* **Working data**:

────────────────────────────────────────

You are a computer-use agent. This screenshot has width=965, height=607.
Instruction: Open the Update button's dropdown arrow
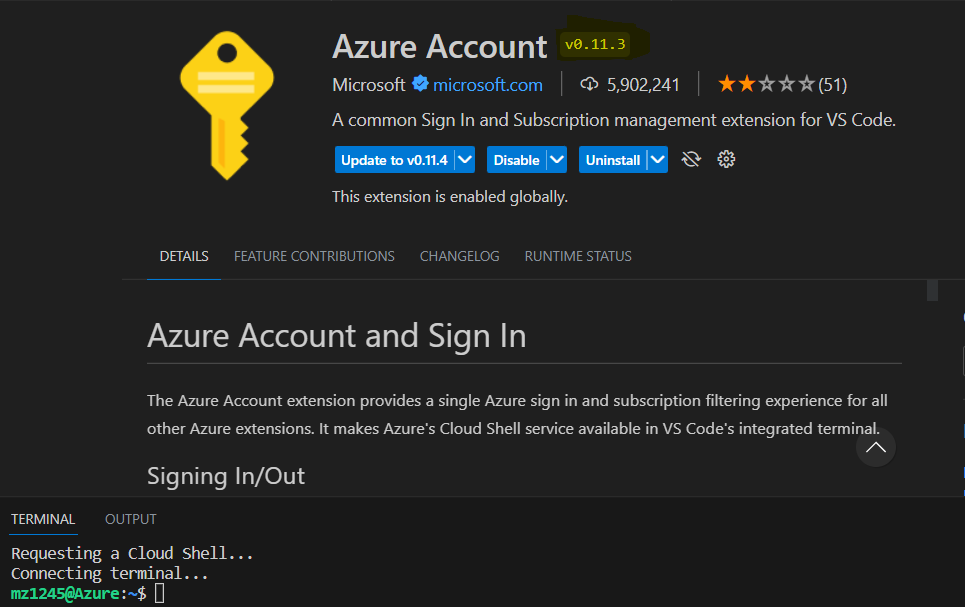point(465,159)
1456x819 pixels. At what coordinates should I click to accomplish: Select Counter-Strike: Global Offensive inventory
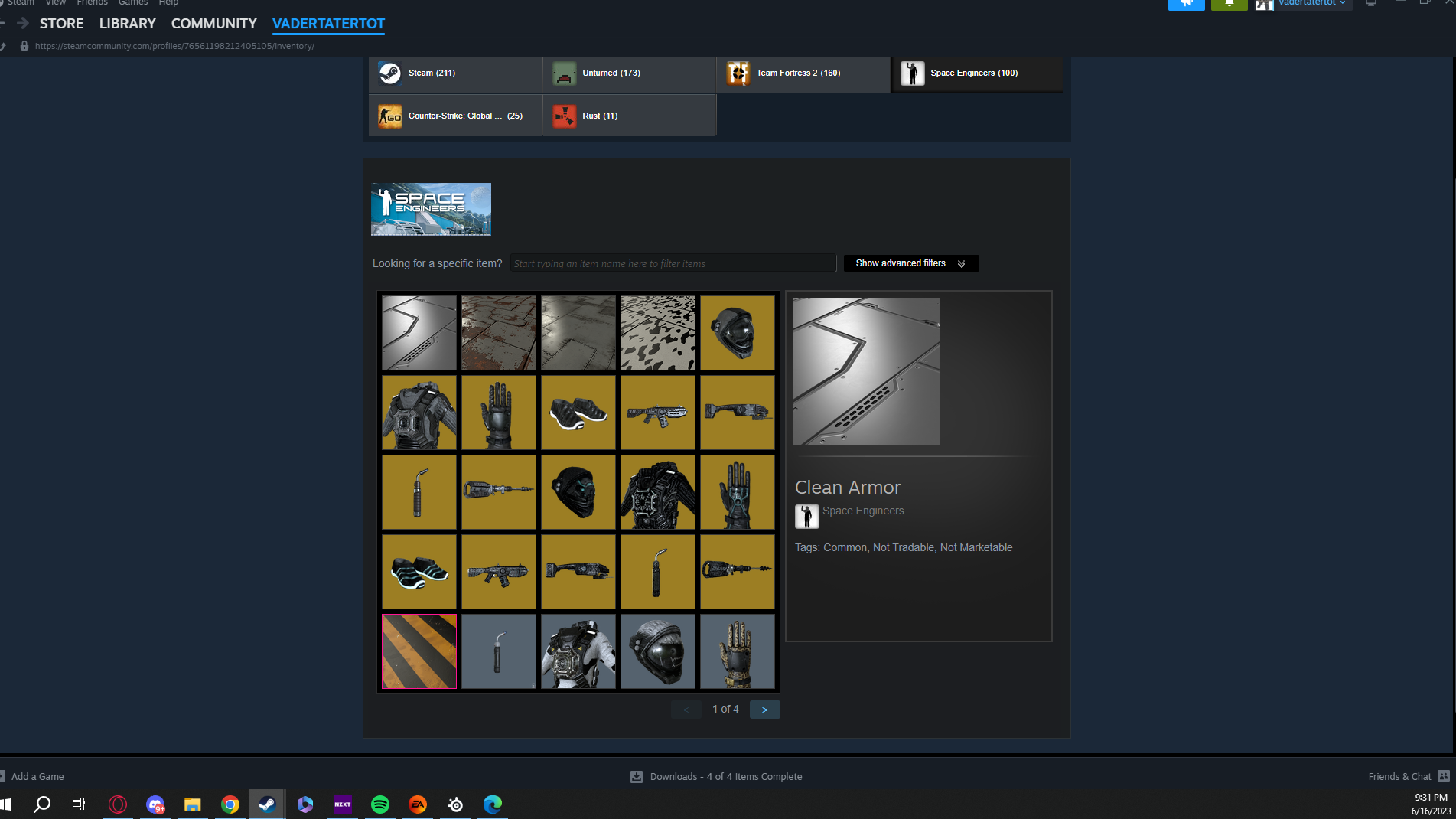(454, 116)
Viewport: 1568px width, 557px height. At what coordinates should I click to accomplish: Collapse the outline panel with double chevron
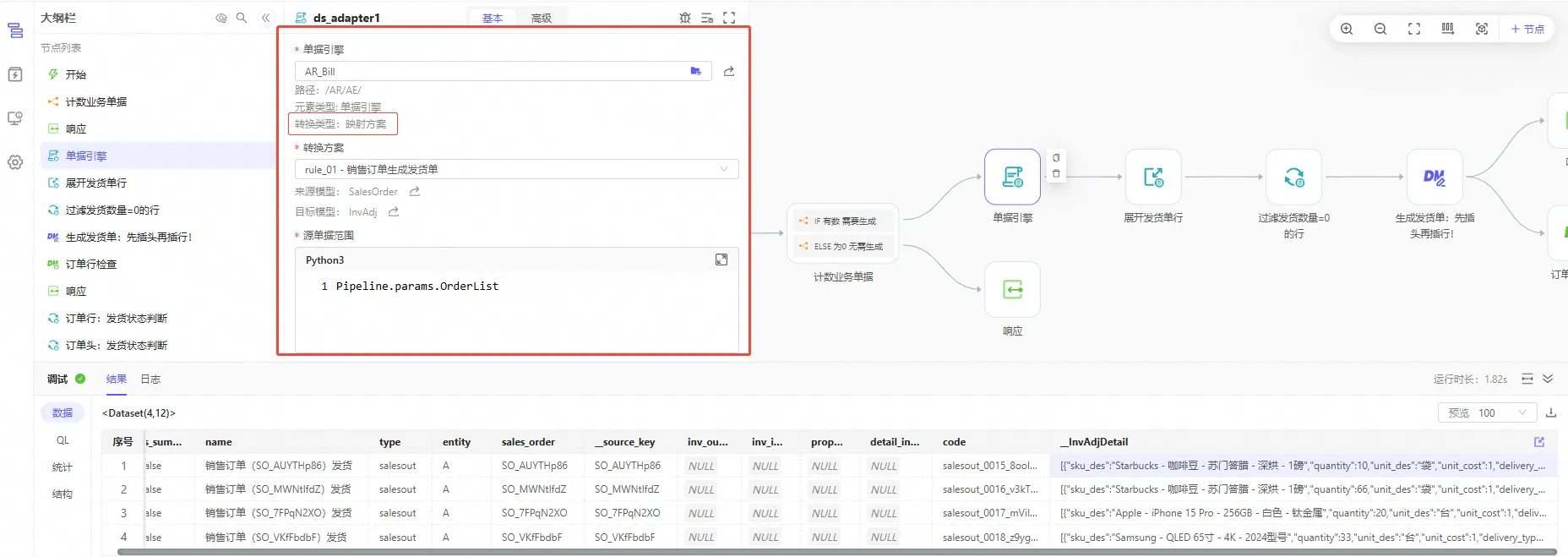click(x=266, y=18)
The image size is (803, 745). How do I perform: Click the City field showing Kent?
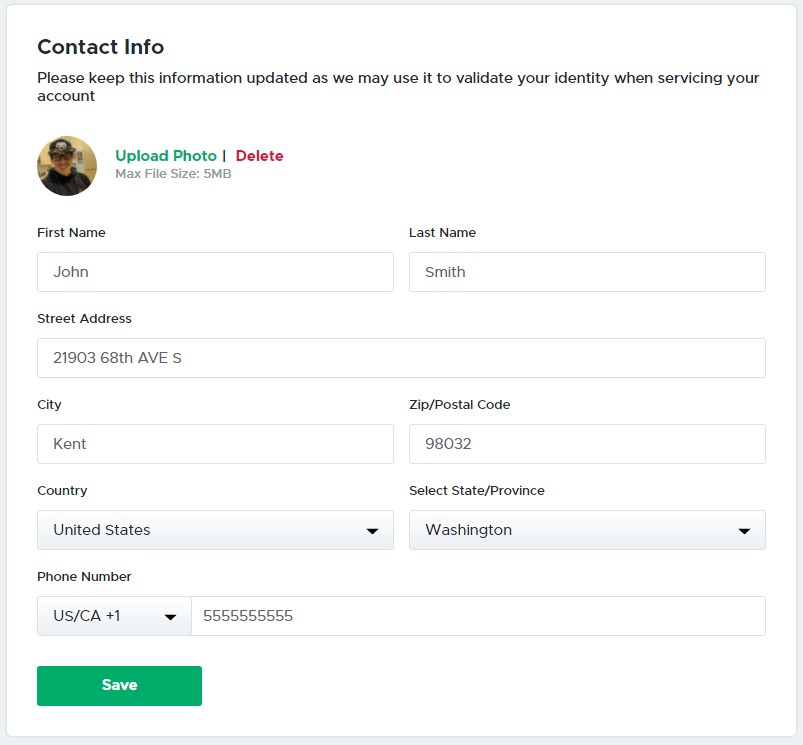(215, 443)
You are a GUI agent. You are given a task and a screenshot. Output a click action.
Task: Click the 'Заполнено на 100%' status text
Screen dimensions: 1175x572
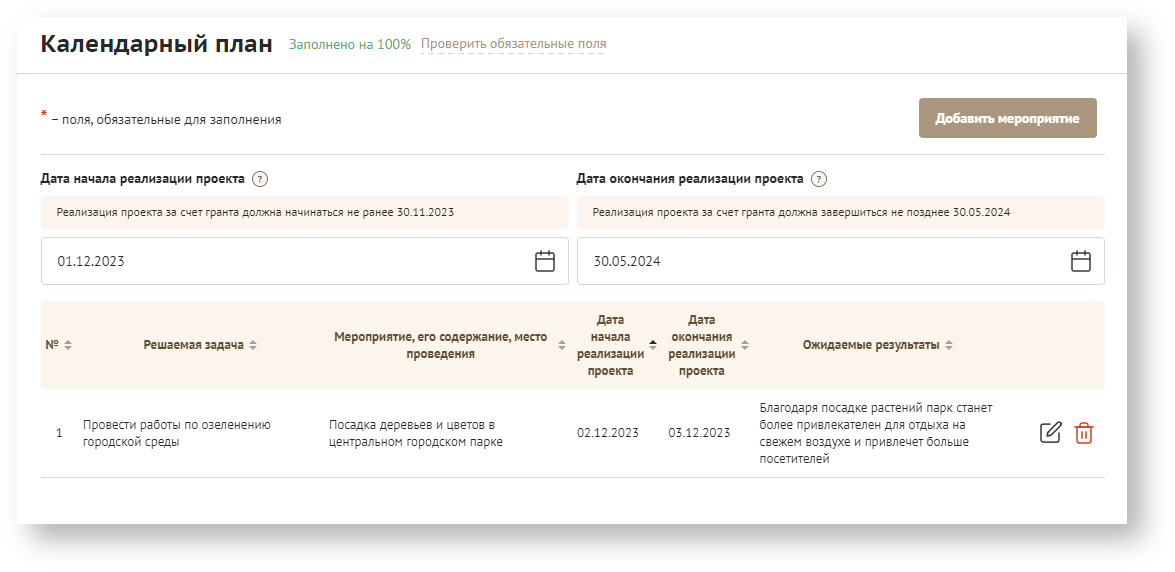click(x=349, y=44)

────────────────────────────────────────

Give the lines of these records as a JSON list of strings, one string per line and no blank lines, with the pictures left out.

[
  "You are a computer-use agent. This screenshot has width=965, height=607.",
  "Instruction: Open the Update button's dropdown arrow",
  "point(465,159)",
  "1456x819 pixels. At what coordinates should I click to accomplish: Select Counter-Strike: Global Offensive inventory",
  "(454, 116)",
  "Viewport: 1568px width, 557px height. At what coordinates should I click to accomplish: Collapse the outline panel with double chevron",
  "click(x=266, y=18)",
  "The image size is (803, 745). How do I perform: Click the City field showing Kent?",
  "(215, 443)",
  "You are a GUI agent. You are given a task and a screenshot. Output a click action.",
  "Task: Click the 'Заполнено на 100%' status text",
  "Screen dimensions: 1175x572",
  "click(x=349, y=44)"
]